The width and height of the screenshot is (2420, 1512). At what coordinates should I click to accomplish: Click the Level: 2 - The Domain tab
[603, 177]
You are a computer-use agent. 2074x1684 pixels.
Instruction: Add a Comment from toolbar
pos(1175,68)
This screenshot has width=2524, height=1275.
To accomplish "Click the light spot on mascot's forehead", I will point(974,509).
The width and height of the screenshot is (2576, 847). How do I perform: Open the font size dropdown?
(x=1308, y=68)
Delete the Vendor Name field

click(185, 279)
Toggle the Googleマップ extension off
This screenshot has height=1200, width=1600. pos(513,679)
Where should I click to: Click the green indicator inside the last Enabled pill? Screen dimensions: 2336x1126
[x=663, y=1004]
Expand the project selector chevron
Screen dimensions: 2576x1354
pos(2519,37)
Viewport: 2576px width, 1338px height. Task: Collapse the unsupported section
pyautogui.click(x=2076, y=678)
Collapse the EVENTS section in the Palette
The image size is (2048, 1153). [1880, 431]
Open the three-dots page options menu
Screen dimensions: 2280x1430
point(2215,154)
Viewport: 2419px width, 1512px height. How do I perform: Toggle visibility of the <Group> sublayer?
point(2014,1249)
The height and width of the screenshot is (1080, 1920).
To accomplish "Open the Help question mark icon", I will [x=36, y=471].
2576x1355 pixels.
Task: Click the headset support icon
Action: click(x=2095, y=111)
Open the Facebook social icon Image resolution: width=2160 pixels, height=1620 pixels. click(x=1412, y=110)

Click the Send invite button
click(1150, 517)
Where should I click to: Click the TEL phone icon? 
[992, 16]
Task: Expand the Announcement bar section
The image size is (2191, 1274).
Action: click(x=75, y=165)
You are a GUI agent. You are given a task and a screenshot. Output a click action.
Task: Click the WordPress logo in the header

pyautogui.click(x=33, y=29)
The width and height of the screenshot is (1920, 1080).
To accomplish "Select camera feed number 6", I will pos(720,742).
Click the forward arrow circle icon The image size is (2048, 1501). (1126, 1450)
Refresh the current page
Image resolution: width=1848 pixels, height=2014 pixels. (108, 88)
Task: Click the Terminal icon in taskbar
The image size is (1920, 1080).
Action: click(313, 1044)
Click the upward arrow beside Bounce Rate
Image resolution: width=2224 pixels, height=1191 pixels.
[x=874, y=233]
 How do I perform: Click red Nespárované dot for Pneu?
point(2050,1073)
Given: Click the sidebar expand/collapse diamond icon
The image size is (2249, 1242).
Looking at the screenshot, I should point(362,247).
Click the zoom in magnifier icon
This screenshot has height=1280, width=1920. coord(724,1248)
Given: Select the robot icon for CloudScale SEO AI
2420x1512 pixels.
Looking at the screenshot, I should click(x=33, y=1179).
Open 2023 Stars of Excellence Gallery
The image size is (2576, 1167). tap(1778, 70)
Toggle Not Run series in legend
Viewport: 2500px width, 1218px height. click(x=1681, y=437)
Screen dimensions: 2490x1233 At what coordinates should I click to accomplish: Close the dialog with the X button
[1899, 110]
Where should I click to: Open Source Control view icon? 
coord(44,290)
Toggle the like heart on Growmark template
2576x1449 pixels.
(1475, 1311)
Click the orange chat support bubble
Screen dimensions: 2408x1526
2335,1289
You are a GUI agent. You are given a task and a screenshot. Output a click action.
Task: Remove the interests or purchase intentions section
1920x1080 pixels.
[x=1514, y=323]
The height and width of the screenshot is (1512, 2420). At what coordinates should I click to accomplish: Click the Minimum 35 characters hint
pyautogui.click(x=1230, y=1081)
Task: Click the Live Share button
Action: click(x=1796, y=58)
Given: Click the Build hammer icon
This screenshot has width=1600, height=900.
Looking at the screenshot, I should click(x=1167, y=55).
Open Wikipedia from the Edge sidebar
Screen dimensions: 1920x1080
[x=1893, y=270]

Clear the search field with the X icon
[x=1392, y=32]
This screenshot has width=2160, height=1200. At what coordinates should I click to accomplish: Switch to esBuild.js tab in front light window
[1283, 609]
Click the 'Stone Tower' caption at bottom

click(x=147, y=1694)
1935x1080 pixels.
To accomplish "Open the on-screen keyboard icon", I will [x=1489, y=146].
┄┄┄┄┄┄┄┄┄┄
> [Aim of the task]
Start with the line above that contains "The image size is (1920, 1080)." and stop after the line that contains "Given: Select the". Output those lines exactly, and only those.

> [Reply to the task]
The image size is (1920, 1080).
Action: click(313, 1044)
Click the upward arrow beside Bounce Rate
Image resolution: width=2224 pixels, height=1191 pixels.
[x=874, y=233]
 How do I perform: Click red Nespárované dot for Pneu?
point(2050,1073)
Given: Click the sidebar expand/collapse diamond icon
The image size is (2249, 1242).
Looking at the screenshot, I should point(362,247).
Click the zoom in magnifier icon
This screenshot has height=1280, width=1920. coord(724,1248)
Given: Select the robot icon for CloudScale SEO AI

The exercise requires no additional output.